++++ Source data
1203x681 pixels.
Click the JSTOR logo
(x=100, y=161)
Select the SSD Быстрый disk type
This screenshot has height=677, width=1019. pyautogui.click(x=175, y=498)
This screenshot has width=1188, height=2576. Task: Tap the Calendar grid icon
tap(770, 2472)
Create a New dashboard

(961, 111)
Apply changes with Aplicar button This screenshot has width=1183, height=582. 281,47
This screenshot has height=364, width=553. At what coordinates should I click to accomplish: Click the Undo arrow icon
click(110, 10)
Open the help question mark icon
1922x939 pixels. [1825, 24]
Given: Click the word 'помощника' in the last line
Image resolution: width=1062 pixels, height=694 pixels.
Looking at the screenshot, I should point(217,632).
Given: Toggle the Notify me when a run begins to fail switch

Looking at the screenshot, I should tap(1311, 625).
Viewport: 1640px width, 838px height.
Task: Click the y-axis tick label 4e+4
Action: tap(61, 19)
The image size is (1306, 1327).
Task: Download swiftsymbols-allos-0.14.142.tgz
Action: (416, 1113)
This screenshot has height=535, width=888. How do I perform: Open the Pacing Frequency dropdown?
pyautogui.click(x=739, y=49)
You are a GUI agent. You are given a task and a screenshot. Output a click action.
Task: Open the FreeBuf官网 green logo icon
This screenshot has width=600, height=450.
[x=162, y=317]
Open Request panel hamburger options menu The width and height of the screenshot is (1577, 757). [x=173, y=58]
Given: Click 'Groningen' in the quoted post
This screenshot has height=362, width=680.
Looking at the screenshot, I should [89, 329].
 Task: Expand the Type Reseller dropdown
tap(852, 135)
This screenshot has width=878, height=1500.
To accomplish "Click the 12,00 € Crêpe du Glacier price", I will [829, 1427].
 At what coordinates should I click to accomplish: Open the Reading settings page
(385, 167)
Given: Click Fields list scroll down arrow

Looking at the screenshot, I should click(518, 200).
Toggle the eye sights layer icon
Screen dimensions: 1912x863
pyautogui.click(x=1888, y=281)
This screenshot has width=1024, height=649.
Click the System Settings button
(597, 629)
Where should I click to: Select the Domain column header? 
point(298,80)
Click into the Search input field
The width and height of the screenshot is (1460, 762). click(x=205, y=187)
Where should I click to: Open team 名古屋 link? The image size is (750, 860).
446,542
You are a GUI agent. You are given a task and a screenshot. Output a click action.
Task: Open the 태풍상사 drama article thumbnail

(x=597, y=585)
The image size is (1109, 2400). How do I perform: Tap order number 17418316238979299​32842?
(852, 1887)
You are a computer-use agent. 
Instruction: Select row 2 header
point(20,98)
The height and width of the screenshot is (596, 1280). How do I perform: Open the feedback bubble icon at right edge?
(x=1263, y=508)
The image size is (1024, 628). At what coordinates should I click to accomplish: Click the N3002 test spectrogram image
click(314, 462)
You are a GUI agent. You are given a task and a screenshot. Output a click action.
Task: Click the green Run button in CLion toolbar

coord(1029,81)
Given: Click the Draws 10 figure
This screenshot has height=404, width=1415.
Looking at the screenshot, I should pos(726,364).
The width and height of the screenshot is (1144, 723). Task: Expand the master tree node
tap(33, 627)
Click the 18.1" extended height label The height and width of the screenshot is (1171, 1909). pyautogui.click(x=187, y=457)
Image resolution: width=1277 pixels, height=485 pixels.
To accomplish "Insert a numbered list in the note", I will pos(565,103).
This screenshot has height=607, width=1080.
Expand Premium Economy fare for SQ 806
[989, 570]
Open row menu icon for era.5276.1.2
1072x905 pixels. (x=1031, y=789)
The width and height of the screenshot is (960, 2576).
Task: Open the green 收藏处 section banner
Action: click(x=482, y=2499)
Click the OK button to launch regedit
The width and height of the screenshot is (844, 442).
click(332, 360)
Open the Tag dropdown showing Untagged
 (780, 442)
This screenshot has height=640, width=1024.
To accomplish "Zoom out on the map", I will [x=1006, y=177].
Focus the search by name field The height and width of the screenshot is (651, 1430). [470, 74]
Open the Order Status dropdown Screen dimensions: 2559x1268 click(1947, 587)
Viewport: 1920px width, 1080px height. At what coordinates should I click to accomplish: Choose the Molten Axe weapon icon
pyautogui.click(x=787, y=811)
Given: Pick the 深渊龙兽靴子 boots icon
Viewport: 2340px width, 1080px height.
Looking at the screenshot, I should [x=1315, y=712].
++++++++
To do:
Reproduce the material above exactly, beginning at its first line and ending with the line that holds "Apply changes with". Include nothing else.

Answer to the exercise:
1203x681 pixels.
Click the JSTOR logo
(x=100, y=161)
Select the SSD Быстрый disk type
This screenshot has height=677, width=1019. pyautogui.click(x=175, y=498)
This screenshot has width=1188, height=2576. Task: Tap the Calendar grid icon
tap(770, 2472)
Create a New dashboard

(961, 111)
Apply changes with Aplicar button This screenshot has width=1183, height=582. 281,47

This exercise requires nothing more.